Proteins with a role in the protein metabolic process include a ribosomal protein CDP14047 (spot 37), leucine aminopeptidase CDP04332 (spot 17), papain-like protease CDP01294 (spot 7), and the subunit of the ATP-dependent proteolytic complex 26S proteasome CDP12187 (spot 3). Proteins participating in folding and refolding proteins include a chloroplast chaperonin CPN60 CDP18583 (spot 53) and a mitochondrial heat shock protein 60 CDO99385 (spot 53). Phosphatase protein is implicated in the reversible phosphorylation of proteins CDP17727 (spot 7) and in chromatin organization by recognition of methylated dinucleotides CpG as well CDP05220 (spot 46). Proteins associated with oxidation–reduction were NADPH-dependent thioredoxin reductase CDP01751 (spot 59) and isoflavone reductase CDP07496 (spot 59), glycine catabolic process CDP08258 (spot 17), photosynthesis CDP20139 and CDP17859 (spots 50 and 7), and carbohydrate metabolic process CDP17851, CDP17853, and CDP17852 (spots 1, 4, and 2).

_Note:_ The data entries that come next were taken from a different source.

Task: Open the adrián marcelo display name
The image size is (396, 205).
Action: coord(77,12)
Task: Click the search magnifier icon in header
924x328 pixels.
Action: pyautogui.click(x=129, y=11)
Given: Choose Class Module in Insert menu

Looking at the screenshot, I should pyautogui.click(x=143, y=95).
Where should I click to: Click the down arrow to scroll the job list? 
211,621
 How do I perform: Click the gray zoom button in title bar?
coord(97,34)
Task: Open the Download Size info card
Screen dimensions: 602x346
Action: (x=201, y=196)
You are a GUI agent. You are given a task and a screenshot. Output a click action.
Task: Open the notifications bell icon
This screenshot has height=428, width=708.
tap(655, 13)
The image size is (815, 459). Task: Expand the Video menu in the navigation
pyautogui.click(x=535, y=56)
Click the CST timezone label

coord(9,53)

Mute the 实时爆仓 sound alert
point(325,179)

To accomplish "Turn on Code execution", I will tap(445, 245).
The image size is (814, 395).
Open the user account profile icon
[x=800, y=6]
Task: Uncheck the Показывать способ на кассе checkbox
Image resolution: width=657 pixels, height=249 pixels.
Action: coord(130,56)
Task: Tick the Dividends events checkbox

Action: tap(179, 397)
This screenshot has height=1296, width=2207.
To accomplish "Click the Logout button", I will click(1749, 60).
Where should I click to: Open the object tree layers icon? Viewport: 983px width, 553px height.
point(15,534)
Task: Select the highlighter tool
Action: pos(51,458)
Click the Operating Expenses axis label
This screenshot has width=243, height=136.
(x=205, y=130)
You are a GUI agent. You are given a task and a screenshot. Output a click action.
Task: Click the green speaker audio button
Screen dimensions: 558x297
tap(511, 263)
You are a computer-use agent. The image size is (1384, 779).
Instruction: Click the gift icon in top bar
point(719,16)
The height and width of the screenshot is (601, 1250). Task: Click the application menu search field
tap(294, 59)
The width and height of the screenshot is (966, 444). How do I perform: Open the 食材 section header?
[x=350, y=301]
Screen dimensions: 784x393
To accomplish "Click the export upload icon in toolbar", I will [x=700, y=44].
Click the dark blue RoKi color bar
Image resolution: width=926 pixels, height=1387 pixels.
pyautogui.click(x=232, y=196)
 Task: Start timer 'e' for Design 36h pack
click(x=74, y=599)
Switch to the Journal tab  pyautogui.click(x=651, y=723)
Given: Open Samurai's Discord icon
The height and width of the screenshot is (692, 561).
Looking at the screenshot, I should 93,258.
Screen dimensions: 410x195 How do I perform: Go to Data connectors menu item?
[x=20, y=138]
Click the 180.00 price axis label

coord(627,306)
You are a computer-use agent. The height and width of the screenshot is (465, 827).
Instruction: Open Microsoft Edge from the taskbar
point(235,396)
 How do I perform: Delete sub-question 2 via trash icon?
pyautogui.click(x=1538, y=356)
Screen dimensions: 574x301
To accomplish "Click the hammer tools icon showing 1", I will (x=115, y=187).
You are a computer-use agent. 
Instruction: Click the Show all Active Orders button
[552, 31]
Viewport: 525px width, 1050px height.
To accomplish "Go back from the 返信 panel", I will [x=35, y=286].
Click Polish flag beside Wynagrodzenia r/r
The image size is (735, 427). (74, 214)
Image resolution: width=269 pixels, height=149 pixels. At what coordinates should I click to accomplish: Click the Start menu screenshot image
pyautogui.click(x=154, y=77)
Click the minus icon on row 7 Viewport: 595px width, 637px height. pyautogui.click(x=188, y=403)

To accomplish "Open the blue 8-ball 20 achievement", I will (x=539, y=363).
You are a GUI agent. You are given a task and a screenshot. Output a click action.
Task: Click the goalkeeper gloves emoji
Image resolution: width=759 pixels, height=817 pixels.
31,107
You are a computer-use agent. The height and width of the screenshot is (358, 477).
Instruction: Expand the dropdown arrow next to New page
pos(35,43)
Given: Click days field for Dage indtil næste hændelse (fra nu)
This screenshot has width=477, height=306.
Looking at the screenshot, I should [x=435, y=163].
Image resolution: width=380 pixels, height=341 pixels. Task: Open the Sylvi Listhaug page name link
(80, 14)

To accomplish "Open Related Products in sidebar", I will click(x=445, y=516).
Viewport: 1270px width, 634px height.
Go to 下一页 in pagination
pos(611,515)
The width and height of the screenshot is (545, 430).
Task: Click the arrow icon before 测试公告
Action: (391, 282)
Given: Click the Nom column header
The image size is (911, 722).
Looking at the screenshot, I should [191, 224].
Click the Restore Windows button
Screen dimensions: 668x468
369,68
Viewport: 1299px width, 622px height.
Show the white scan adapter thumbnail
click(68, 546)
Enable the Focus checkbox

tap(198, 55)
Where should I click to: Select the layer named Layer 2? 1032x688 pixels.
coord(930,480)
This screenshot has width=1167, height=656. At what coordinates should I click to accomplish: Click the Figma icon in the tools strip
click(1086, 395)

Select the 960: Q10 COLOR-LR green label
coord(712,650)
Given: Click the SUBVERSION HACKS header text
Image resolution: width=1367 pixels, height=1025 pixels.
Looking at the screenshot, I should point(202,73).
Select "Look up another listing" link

RPN12 gene expression analysis and western blot analysis of extracts from −NAA–KIN or +NAA–KIN explants with ubiquitin antibody

The embryogenic response and altering proteome constituents through activating protein biosynthesis, post-translational modifications of proteins or removal of unnecessary proteins have been correlated by biochemical and morphological analysis (Aguilar-Hernández & Loyola-Vargas, 2018; Gomez-Garay et al., 2013; Kumaravel et al., 2017). The multicatalytic ATP-dependent complex 26S proteasome is responsible for specific protein degradation after proteins are marked with ubiquitin (Vierstra, 2009). In this study, the protein subunit CcRPN12 of the ATP-dependent proteolytic complex 26S proteasome was found to be up-regulated. Then, we opted to investigate if the rise in CcRPN12 protein abundance in +NAA–KIN explants was determined by the transcript-level using qPCR with the CcACT2 gene as a reference. There was no difference in the amount of CcRPN12 in +NAA–KIN or −NAA–KIN explants (Fig. 3A), suggesting a post-transcriptional mechanism leading the up-regulation of CcRNP12 in +NAA–KIN explants. The RPN12 protein is essential for the proteasome assembly (Boussardon et al., 2022; Smalle et al., 2002), thus altering CcRPN12 abundance might impact the pool of ubiquitinated proteins. One of the overall ways to visualize ubiquitination can be achieved by western blotting against ubiquitin (Aguilar-Hernández et al., 2017). Given that within identified proteins in this study are implicated in the proteasome 26S dependent protein catabolic process, we determined the ubiquitination smear in −NAA–KIN and +NAA–KIN explants by western blotting with anti-ubiquitin and using anti-histone 3 as loading control. Both −NAA–KIN and +NAA–KIN explants displayed a similar ubiquitination smear at the high MW (Fig. 3B), suggesting that the 26S proteasome is active and that probably a small pool of ubiquitin conjugates engages in the totipotency of explants to produce efficiently somatic embryos.